(Collected data)
◇ ◇ ◇

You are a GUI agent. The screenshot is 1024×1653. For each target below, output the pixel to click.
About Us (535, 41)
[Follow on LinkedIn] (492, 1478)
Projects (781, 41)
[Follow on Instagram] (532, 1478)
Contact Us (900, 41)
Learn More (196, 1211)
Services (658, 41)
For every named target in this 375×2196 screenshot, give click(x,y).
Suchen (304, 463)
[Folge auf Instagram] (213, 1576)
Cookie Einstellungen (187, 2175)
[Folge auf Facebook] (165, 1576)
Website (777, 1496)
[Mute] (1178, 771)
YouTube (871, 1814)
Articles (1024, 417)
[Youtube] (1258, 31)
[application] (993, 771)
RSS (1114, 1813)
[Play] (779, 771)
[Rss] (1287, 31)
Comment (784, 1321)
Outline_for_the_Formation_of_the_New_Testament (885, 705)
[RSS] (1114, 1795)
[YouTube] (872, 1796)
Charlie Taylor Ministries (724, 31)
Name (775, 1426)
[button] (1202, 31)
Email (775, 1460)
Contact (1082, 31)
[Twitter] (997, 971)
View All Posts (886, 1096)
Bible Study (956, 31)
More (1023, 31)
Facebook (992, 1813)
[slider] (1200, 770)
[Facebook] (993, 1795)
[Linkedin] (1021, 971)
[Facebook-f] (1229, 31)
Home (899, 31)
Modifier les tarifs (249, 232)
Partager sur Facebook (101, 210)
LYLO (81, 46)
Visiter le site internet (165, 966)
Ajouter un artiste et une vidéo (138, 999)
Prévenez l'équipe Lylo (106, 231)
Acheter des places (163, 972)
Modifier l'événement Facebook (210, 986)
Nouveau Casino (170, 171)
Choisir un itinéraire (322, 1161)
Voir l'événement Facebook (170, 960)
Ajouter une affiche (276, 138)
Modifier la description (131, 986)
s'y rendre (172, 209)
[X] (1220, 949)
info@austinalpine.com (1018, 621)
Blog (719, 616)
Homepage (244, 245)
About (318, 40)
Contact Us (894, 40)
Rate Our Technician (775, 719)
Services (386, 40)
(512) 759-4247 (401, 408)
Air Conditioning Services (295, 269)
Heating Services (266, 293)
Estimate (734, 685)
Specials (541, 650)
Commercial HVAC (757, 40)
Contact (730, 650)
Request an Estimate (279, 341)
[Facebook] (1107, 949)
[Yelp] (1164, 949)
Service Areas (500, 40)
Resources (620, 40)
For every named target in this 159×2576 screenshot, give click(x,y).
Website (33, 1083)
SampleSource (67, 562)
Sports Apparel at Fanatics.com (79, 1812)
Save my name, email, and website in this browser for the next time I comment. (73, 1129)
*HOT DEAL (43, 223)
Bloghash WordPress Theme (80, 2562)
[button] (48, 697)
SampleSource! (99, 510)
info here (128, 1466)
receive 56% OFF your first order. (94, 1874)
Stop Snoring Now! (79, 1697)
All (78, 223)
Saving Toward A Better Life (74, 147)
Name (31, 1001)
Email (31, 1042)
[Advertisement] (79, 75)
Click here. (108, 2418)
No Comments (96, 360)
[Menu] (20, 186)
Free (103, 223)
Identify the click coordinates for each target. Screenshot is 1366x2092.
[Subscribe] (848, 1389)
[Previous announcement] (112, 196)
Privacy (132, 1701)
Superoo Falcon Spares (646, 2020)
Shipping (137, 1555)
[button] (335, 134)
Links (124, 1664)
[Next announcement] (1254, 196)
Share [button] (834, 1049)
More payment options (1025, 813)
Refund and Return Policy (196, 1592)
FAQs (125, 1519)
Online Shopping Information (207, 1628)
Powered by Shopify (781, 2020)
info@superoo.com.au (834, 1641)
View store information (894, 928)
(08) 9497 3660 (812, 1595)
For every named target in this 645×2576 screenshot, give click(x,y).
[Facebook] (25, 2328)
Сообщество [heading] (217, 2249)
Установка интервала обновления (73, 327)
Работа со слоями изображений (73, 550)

◇ ◇ ◇

> [WHAT THE TASK ASKS]
Copy all lines of the preceding data that hold the word "Modifier".

> [THE ANSWER]
Modifier les tarifs (249, 232)
Modifier l'événement Facebook (210, 986)
Modifier la description (131, 986)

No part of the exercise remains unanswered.